Repos Energy founders Chetan Walunj and Aditi Bhosale Walunj knew they had a strong business and environmental case for their startup
Image: Anirudha Karmakar for Forbes India
Soon after he entered his family fuel retailing business, Chetan Walunj noticed a strange dichotomy. A few kilometres away from their outlet in the industrial area of Chakan, near Pune, Mercedes Benz was working on expanding its factory. While the work was being done according to their global standards, diesel was transported in jerry cans and housed in a not-so-safe manner. “The fuel was being stored in a very makeshift manner,” he says.
In coming to Walunj’s fuel outlet, Mercedes had to spend a lot on ‘dead mileage’—industry parlance for the fuel expended in getting to an outlet to top up supplies. At the same time, Walunj knew that the only way to grow the business was to either increase the fuel sold through their outlet or add new outlets. The latter was time-consuming and expensive. He began to explore ways to increase the throughput of his existing pump.
Why not supply Mercedes diesel on-site was an idea that occurred to Walunj and his wife Aditi Bhosale Walunj, a partner in Repos Energy.
No sooner had they thought of the idea they realised the challenges they’d have to overcome. For starters, the legislation then required fuel to be sold only at a fuel retailing outlet through pumps whose standards were certified by the Petroleum Explosives and Safety Organisation. Sales elsewhere and by any other means were illegal. There was also a huge lobby of dealers who would see an immediate threat to their business.
At the same time, the Walunjes also knew that they had a strong business and environmental case on their hands. All the dead mileage contributed to damage. If they could deliver diesel to customer doorsteps, they could save emissions equal to planting 24 crore trees. Add to that the cost savings of customers, and it was a no-brainer.
Walunj went about securing approvals for his venture. Trips to Delhi yielded meetings with Dharmendra Pradhan, cabinet minister for petroleum & natural gas and steel, who saw the merit in the idea. He promised to push through the necessary legislative changes, which needed amendments to be passed in both Houses of Parliament.

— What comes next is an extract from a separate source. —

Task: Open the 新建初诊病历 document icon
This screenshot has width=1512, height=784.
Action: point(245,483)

In 2017, Repos Energy was registered and the Walunjes went about looking for mentors and funding. They knew that in order to be a viable business, Repos would have to provide a complete solution to its partners: The bowsers (trucks that carry the fuel), the app to source demand for the fuel, as well as funding.
Their story on reaching out to Ratan Tata is instructive, as it shows what a bit of doggedness can achieve. They drove from Pune to Mumbai, reached his home and sent a letter explaining their idea and requesting a meeting. After about 12 hours, their phone rang, with Tata granting them an appointment for the next day. According to Tata, what excited him about the idea was the fact that fuel retailing was probably the only industry that had seen no innovation. He urged them to think holistically and work towards getting the ecosystem for their partners in place. He also gave them a round of funding, details of which are confidential.

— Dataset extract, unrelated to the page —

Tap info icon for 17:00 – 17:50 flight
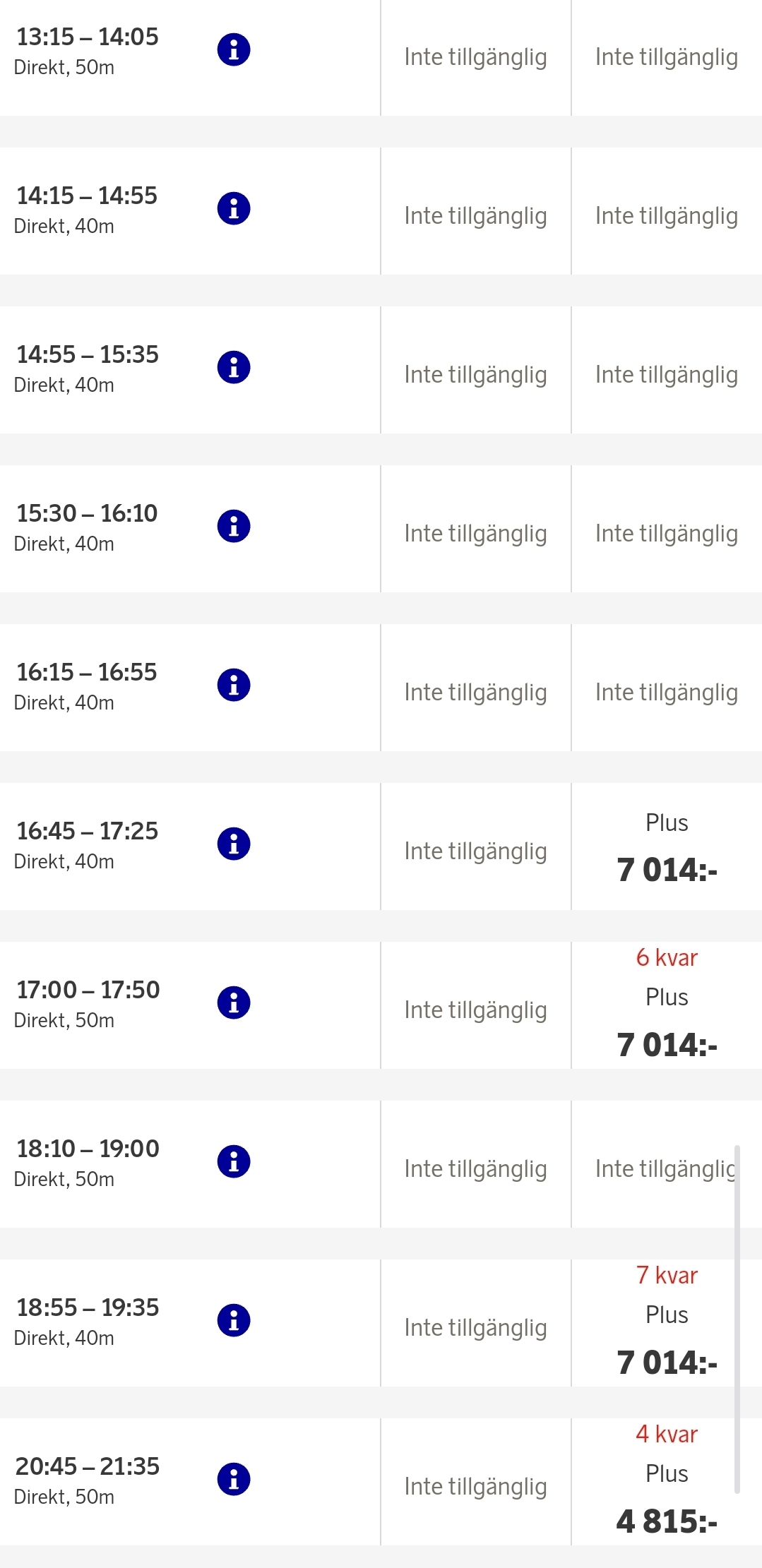The image size is (762, 1568). coord(234,1003)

Repos has tied up with Tata Motors to make and market bowsers at a cost of ₹30 lakh. These come with two fuel-dispensing units and can dispense 5,000 litres in a day. All along, Repos was clear that it wanted to create employment opportunities, and decided to give out contracts for operating bowsers to startups registered with the Department for Promotion of Industry and Internal Trade (DPIIT).
One entrepreneur who tied up with Repos is Tharanath Aswathanarayana, who earlier sold kerosene in Bengaluru. With the sale of kerosene stopped, he was looking for new opportunities when diesel dispensing showed up. According to him, Repos is solving a genuine pain point, as only 8 to 10 percent of diesel is sold for personal mobility. The rest is for trucks, tractors, generators, excavators and other equipment. At times, they are unable to travel to fuel pumps to fill their tanks.
So far, he says the economics works for single entrepreneurs. Through the single bowser that he operates, he sells between 4,000 and 6,000 litres a day, and gets a commission of ₹2.16 per litre. At an average of 5,000 litres, Aswathanarayana would make ₹3.25 lakh a month. He expects oil marketing companies to revise the commission paid. On its part, Repos helped him get the startup registration with DPIIT and also an app to help him aggregate fuel demand across the zone in which he operates in Bengaluru.
In funding their venture, the Walunjes raised ₹50 crore from their family, ₹15 crore as debt from ICICI Bank, and an undisclosed amount from Ratan Tata. In the year ended March 2021, the company had a revenue of ₹75 crore, up from ₹25 crore in the year ended March 2020. They are now in the market for a new round of fund raising. The target is to get to 320 cities across the country, with 700 to 800 bowsers dispensing diesel.